___ RECORDS FOR THE TASK ___
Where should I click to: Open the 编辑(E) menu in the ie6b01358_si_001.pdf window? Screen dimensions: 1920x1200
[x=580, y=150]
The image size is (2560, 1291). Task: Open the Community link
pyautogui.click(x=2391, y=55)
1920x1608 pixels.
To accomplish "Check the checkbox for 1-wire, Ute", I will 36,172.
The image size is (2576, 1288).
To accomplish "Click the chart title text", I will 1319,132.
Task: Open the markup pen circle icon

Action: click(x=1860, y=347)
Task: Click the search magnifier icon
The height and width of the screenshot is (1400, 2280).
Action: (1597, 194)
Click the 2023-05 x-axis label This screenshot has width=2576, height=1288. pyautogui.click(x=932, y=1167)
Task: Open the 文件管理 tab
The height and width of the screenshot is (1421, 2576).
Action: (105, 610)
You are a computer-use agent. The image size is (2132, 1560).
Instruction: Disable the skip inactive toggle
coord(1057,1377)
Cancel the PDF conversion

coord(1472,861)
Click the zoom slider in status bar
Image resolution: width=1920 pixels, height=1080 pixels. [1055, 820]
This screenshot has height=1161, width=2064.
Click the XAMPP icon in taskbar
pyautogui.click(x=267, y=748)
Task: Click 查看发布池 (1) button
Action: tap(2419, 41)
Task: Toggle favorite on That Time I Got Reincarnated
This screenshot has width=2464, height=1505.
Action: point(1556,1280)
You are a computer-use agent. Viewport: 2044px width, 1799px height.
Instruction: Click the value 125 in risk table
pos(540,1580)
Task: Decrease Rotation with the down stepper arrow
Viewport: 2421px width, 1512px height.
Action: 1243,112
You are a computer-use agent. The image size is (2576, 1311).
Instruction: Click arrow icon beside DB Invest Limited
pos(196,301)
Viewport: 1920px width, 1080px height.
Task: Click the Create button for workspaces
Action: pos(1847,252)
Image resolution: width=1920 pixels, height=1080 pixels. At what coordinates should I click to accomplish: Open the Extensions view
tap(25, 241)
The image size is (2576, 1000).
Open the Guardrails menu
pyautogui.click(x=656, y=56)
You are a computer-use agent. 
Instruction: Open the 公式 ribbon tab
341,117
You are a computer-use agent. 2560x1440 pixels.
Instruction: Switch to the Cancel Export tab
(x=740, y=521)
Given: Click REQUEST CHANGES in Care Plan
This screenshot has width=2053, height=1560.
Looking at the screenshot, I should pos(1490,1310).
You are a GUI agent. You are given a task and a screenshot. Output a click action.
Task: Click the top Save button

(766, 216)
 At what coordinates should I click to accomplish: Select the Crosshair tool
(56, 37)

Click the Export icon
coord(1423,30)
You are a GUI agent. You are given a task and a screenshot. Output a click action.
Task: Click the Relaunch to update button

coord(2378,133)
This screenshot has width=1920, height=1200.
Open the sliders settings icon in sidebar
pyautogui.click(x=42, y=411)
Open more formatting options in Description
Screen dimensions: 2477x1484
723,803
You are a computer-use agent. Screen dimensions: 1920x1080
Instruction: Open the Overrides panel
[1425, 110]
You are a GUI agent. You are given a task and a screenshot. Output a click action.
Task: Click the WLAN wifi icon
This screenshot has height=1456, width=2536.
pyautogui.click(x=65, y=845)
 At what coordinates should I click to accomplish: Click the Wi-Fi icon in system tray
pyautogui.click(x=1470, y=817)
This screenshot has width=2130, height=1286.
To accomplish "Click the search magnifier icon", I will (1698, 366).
___
* [TASK ITEM]
Copy every line of the data that holds the string "computer".

* [FINAL ANSWER]
You are a computer-use agent. The image size is (2132, 1560).
You are a computer-use agent. Viewport: 2044px width, 1799px height.
You are a computer-use agent. The image size is (2576, 1311).
You are a computer-use agent. 
You are a computer-use agent. 2560x1440 pixels.
You are a computer-use agent. Screen dimensions: 1920x1080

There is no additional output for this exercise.